Set task a
According to the dataset note, how many people does the mydataset adapter discover on the current local copy?

Selection
______________________________

The maintained family-deep pipeline now supports the repo-local data/FIDs/FIDs layout directly
These FIW assets are intentionally git-ignored because they are large and should stay local rather than being pushed to GitHub
The loader resolves mismatched FIW face indices within the expected family folder when possible and skips unresolved pairs when a local export is incomplete

Private dataset note:

The toolkit now includes a native mydataset adapter for local-only research collections under data/mydataset
On the current local copy, the adapter discovers 10 subsets, 220 inferred family groups, 805 people, and 2,318 images
The detected collection spans age-focused subsets, named-family archives, and an identical-twins subset
This in-house dataset is a major research contribution of the project because it was built from scratch and broadens the problem setting beyond standard public benchmarks
These assets are intentionally git-ignored and are meant for local experimentation only

See data/README.md for the bundled data note.

______________________________

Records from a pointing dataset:
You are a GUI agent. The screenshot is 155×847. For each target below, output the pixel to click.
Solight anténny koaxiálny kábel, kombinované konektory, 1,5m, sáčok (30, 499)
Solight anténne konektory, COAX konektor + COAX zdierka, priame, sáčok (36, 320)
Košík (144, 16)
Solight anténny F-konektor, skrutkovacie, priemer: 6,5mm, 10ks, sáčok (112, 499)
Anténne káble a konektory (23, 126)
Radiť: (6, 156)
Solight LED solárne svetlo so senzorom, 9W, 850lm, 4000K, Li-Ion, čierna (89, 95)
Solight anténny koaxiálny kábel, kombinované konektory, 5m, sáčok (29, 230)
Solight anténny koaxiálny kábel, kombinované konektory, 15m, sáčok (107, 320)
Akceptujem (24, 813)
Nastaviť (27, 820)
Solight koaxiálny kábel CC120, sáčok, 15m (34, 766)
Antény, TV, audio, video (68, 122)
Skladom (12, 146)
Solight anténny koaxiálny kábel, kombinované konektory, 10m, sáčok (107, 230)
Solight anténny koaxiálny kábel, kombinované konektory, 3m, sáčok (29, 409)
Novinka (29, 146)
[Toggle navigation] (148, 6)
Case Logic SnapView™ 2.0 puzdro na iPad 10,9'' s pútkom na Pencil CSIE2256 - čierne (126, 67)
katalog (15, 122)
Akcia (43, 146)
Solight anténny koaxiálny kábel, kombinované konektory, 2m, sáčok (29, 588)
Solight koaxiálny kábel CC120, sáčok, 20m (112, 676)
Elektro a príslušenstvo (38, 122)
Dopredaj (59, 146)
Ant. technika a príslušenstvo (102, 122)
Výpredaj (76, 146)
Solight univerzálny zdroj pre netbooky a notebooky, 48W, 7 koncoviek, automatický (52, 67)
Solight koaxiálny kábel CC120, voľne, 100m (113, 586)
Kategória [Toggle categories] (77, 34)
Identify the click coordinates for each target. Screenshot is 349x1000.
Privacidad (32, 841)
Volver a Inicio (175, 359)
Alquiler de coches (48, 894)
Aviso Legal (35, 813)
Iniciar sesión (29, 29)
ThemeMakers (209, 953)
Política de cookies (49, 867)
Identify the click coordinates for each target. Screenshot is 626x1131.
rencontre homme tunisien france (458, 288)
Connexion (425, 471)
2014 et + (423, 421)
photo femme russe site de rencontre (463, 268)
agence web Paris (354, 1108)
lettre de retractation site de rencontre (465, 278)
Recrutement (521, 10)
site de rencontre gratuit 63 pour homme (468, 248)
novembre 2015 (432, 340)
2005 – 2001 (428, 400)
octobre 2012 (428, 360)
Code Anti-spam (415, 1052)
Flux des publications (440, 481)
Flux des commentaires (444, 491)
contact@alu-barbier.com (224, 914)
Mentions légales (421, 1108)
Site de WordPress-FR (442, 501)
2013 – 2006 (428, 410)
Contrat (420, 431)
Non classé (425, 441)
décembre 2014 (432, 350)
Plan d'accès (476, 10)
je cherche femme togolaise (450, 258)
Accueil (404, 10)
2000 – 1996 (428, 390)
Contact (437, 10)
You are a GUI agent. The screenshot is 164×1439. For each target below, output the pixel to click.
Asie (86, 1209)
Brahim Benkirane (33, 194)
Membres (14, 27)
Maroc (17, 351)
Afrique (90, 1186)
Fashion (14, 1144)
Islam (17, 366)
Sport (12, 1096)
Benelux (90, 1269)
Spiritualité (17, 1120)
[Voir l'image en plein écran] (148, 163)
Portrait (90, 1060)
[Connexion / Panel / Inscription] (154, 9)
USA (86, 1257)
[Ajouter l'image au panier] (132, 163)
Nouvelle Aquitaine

______________________________

Set task b
Please reproduce only the part of the records that opens with the line containing "Akcia (43, 146)" and closes with the line containing "Membres (14, 27)", substituting "positions" for "coordinates" and leaving everything else unchanged.

Written reply a
805 people

Written reply b
Akcia (43, 146)
Solight anténny koaxiálny kábel, kombinované konektory, 2m, sáčok (29, 588)
Solight koaxiálny kábel CC120, sáčok, 20m (112, 676)
Elektro a príslušenstvo (38, 122)
Dopredaj (59, 146)
Ant. technika a príslušenstvo (102, 122)
Výpredaj (76, 146)
Solight univerzálny zdroj pre netbooky a notebooky, 48W, 7 koncoviek, automatický (52, 67)
Solight koaxiálny kábel CC120, voľne, 100m (113, 586)
Kategória [Toggle categories] (77, 34)
Identify the click positions for each target. Screenshot is 349x1000.
Privacidad (32, 841)
Volver a Inicio (175, 359)
Alquiler de coches (48, 894)
Aviso Legal (35, 813)
Iniciar sesión (29, 29)
ThemeMakers (209, 953)
Política de cookies (49, 867)
Identify the click positions for each target. Screenshot is 626x1131.
rencontre homme tunisien france (458, 288)
Connexion (425, 471)
2014 et + (423, 421)
photo femme russe site de rencontre (463, 268)
agence web Paris (354, 1108)
lettre de retractation site de rencontre (465, 278)
Recrutement (521, 10)
site de rencontre gratuit 63 pour homme (468, 248)
novembre 2015 (432, 340)
2005 – 2001 (428, 400)
octobre 2012 (428, 360)
Code Anti-spam (415, 1052)
Flux des publications (440, 481)
Flux des commentaires (444, 491)
contact@alu-barbier.com (224, 914)
Mentions légales (421, 1108)
Site de WordPress-FR (442, 501)
2013 – 2006 (428, 410)
Contrat (420, 431)
Non classé (425, 441)
décembre 2014 (432, 350)
Plan d'accès (476, 10)
je cherche femme togolaise (450, 258)
Accueil (404, 10)
2000 – 1996 (428, 390)
Contact (437, 10)
You are a GUI agent. The screenshot is 164×1439. For each target below, output the pixel to click.
Asie (86, 1209)
Brahim Benkirane (33, 194)
Membres (14, 27)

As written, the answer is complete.